(204) Predicting Drug Consumption in Relation to Respiratory Diseases: An Analysis of the National Organisation for the Provision of Health Services ( EOPYY) Dataset in Greece
PhD Candidate Democritus University of Thrace, Greece
Background: Respiratory diseases are a major cause of morbidity and mortality worldwide. Accurate predictions of drug usage are important for ensuring an adequate supply of medications and better health outcomes. In this study, used Azure Machine Learning to predict the total number of prescriptions of drugs used in relation to respiratory diseases.
Objectives: To compare the effectiveness of boosted decision forest regression and decision forest regression in order to create a prediction model for the total prescriptions of drugs used for respiratory diseases.
Methods: The EOPYY dataset was used in this study. It contains information on the year, ICD-10 codes, ATC codes, age group, gender and total prescriptions from 2015 - 2020. The dataset was split into training and testing sets, and two machine learning models, decision forest regression and boosted decision forest regression, were trained on the training set and tested on the testing set.
Results: Based on the comparison of its performance the decision forest regression model was found to be a better choice for predicting total prescriptions . The decision forest regression model showed a lower Mean Absolute Error (235.22 vs 245.12), a higher Root Mean Squared Error (1334.83 vs 1006.87), a higher Relative Squared Error (0.998941 vs 0.568382), a lower Relative Absolute Error (0.724631 vs 0.755122), and a much lower Coefficient of Determination (0.001059 vs 0.431618) compared to the boosted .The forest model was applied to test examples, resulting in predicted "Scored Labels" (the number of prescriptions) for various combinations of variables.

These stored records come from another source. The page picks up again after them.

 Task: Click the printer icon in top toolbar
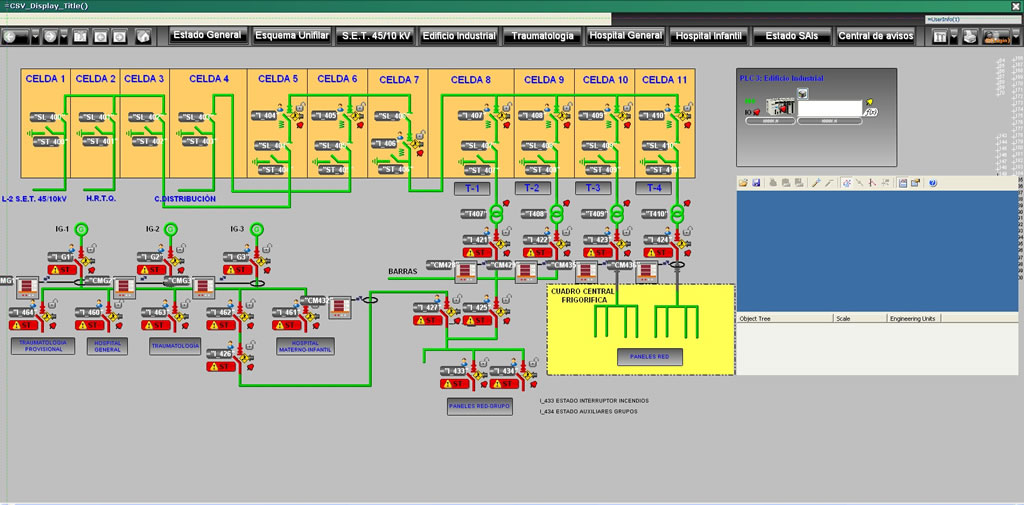970,37
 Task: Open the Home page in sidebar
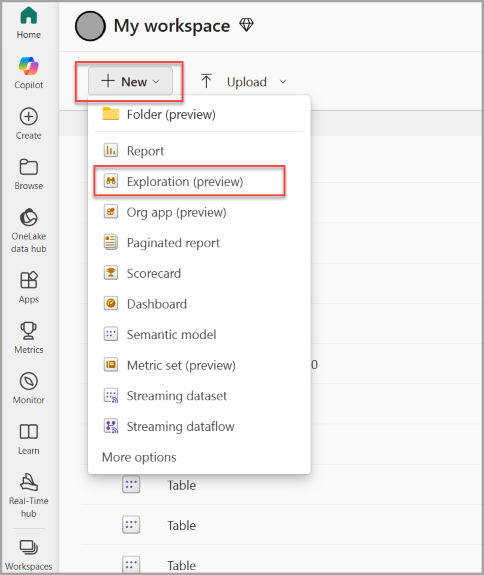(29, 23)
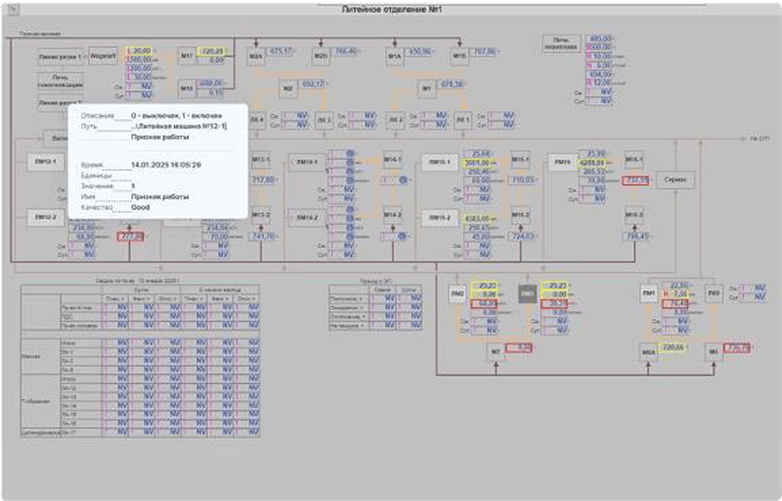
Task: Click the 675,17 value beside М2А
Action: coord(282,51)
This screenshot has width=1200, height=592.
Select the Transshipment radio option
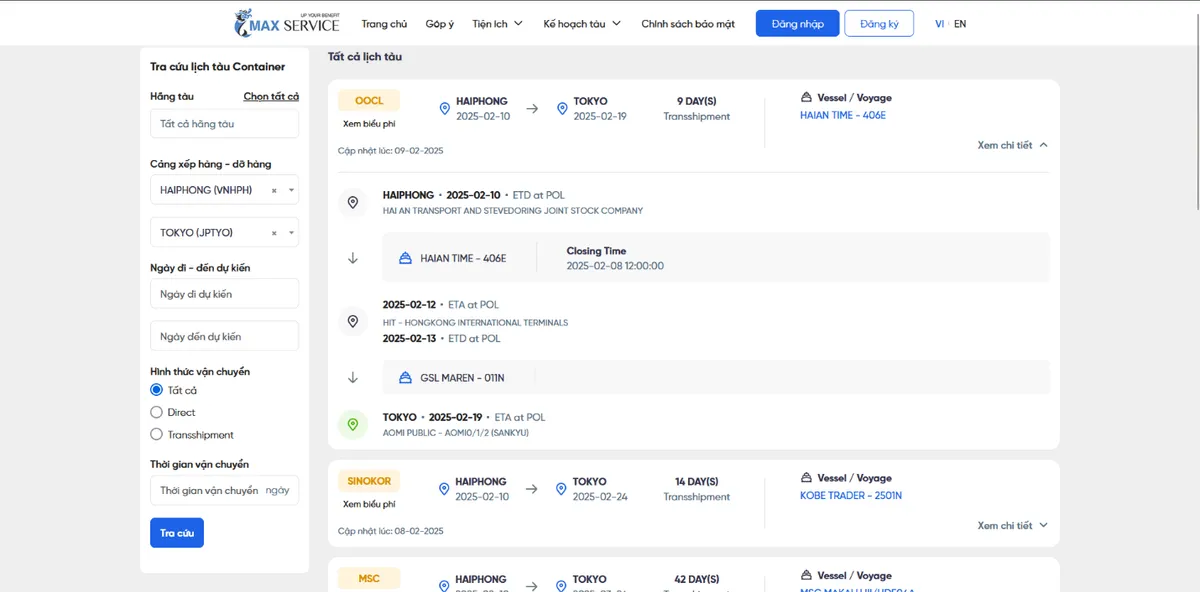(156, 434)
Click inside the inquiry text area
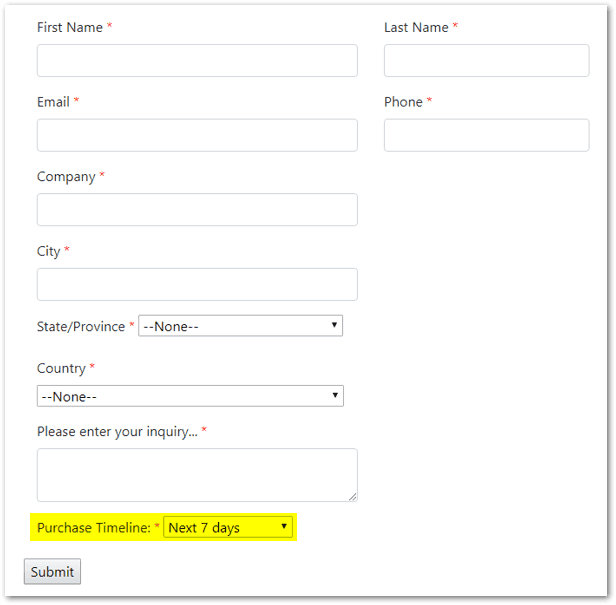616x605 pixels. pos(197,474)
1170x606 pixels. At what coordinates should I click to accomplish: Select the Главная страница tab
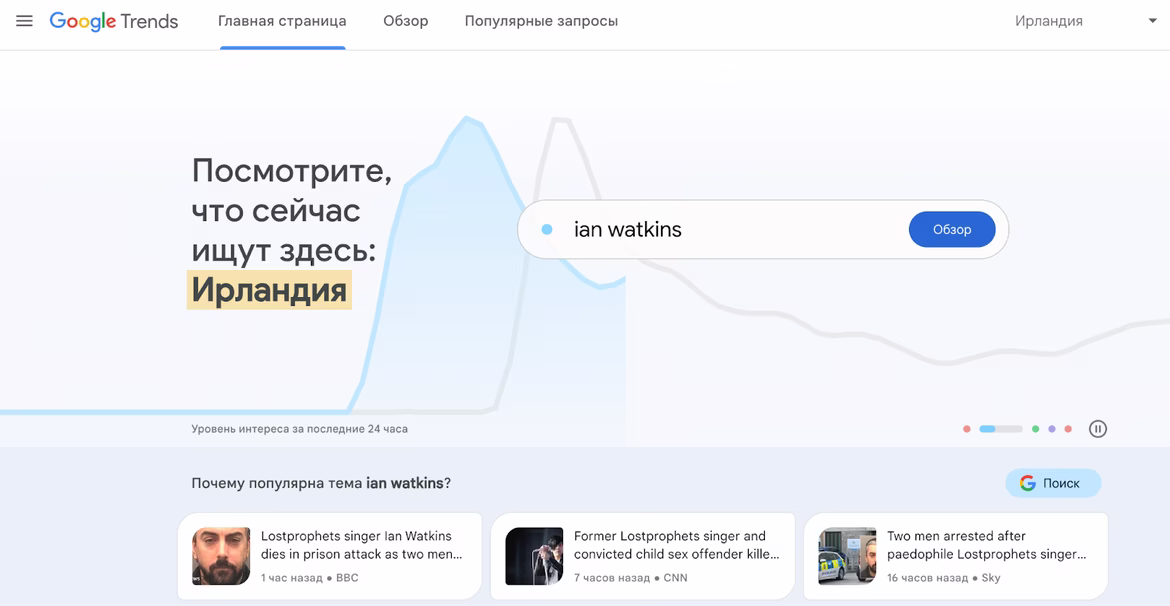pos(282,21)

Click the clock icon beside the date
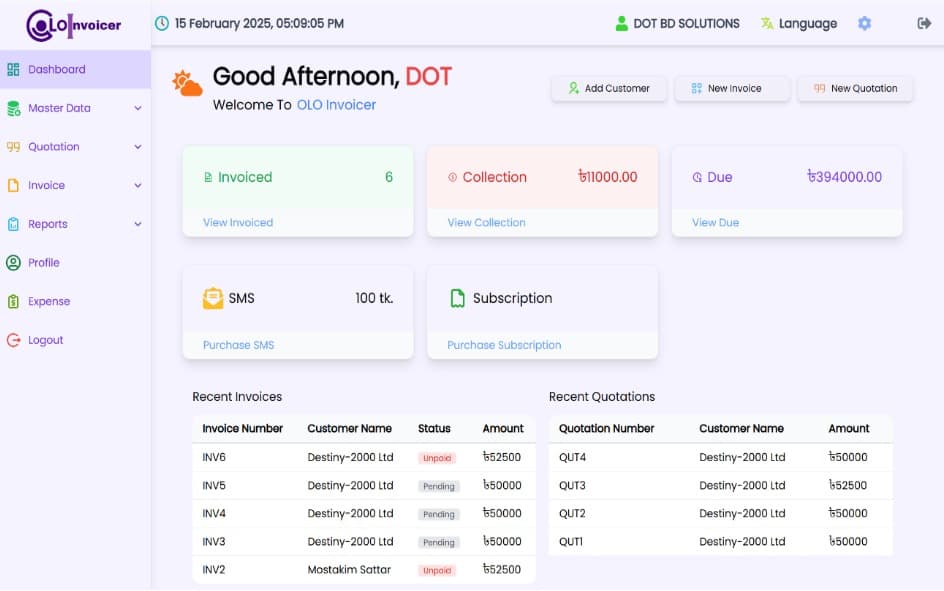tap(162, 23)
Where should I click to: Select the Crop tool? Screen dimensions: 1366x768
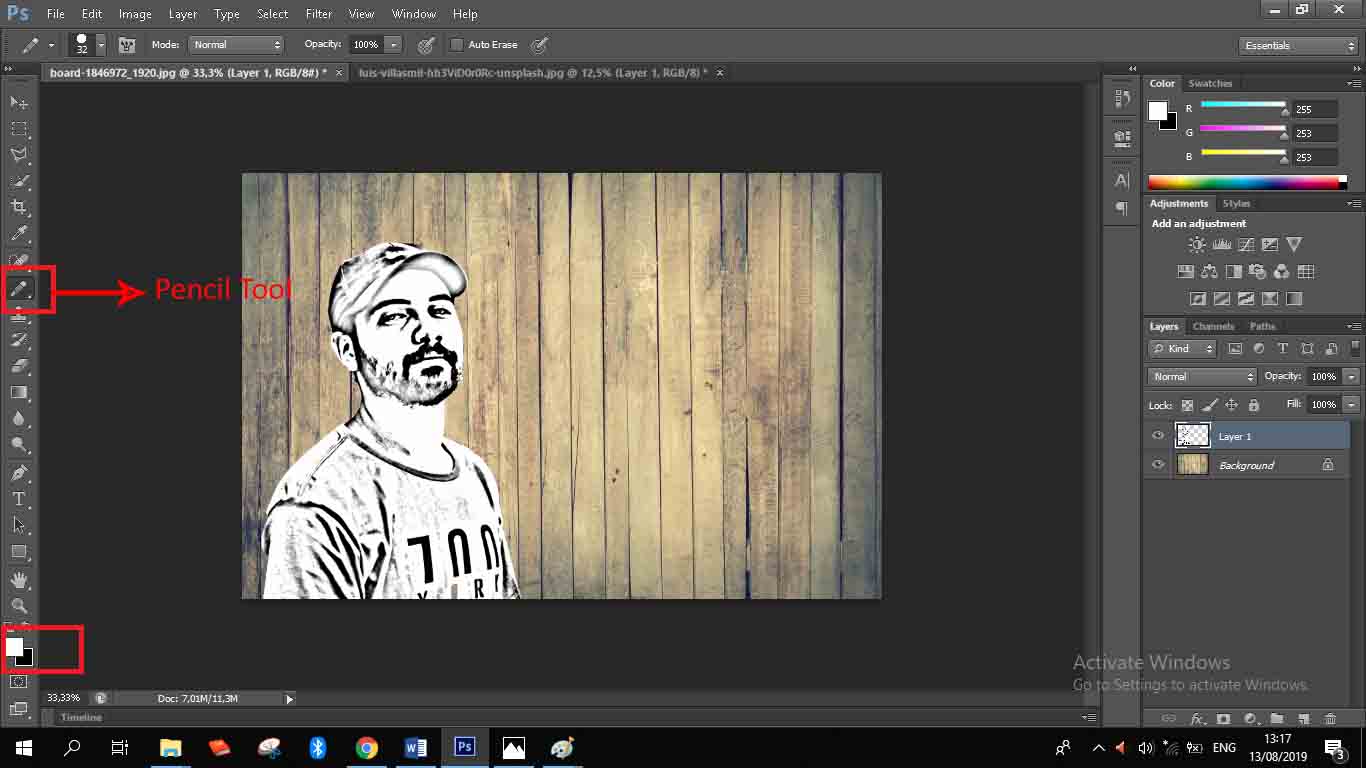19,207
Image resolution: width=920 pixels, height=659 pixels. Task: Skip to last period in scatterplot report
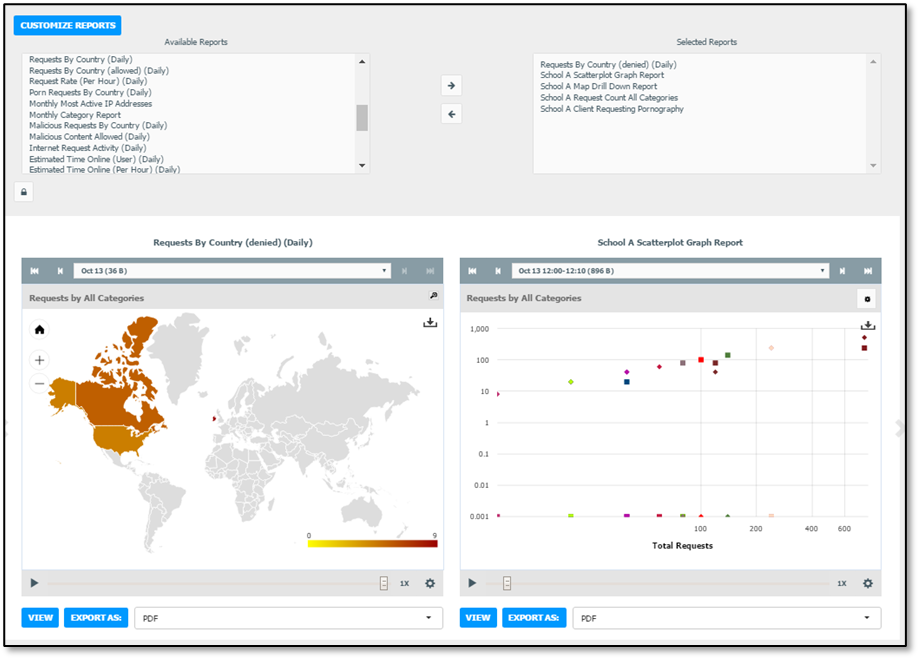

The decision forest regression model was tested on a set of examples, providing predicted results for the number of prescriptions. For instance, in the year 2026, the model predicted 25821.25 prescriptions for a 60-69-year-old male with ICD-10 code J44 and ATC_3 code R03A. Another example is from the year 2023, where the model predicted 233.825 prescriptions for a 50-59-year-old female with ICD-10 code U07.1 and ATC_3 code A02B. These examples demonstrate the ability of the decision forest regression model to provide accurate predictions for the number of prescriptions based on various parameters.
Conclusions: Azure Machine Learning was used to predict the total number of prescriptions of respiratory drugs using decision forest regression. The model outperformed the boosted decision forest regression, providing better accuracy and a higher coefficient of determination. These results have significant implications for healthcare professionals and policy makers in ensuring an adequate drug supply and improved health outcomes for patients. However, it is important to note that a specific time period dataset and potential omitted factors that could impact the model's accuracy.